Records from a data collection
Segment Open

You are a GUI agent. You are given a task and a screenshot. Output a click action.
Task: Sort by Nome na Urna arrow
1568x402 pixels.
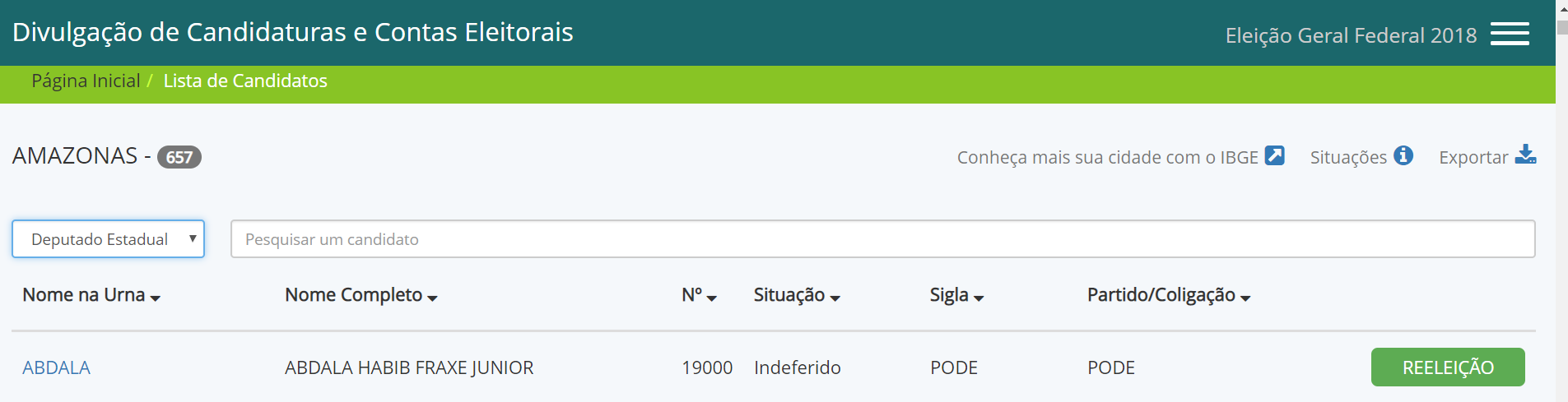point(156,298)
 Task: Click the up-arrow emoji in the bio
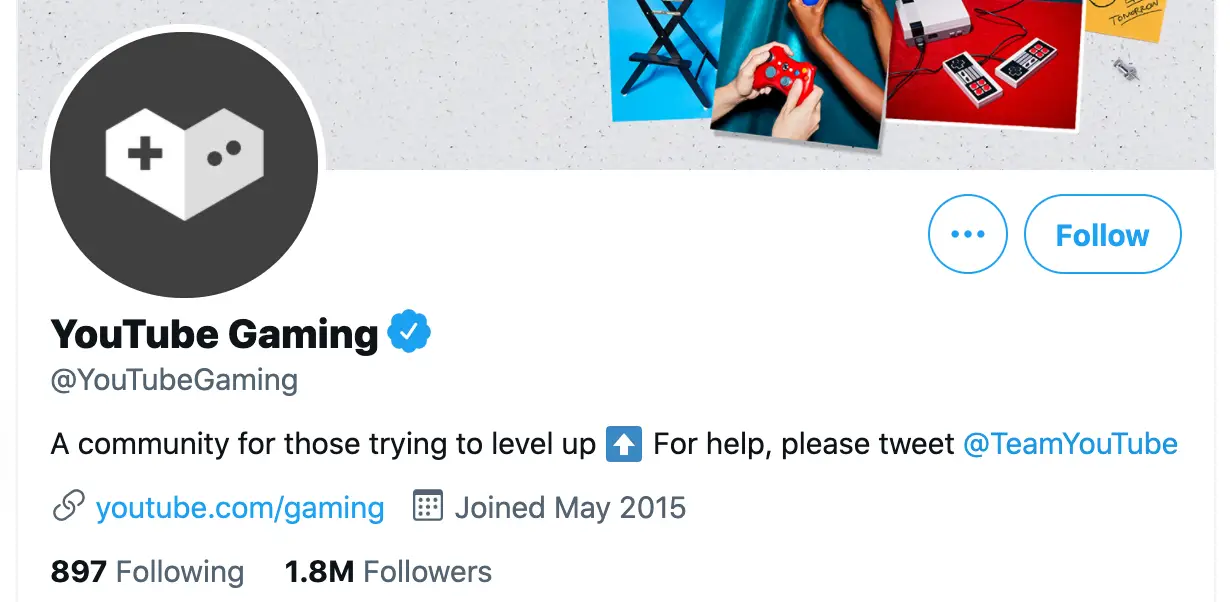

Segment Closed

* [Assignment]: Copy the lines that hold the word "arrow". Take them from the records above.

* [Solution to this task]:
Task: Sort by Nome na Urna arrow
 Task: Click the up-arrow emoji in the bio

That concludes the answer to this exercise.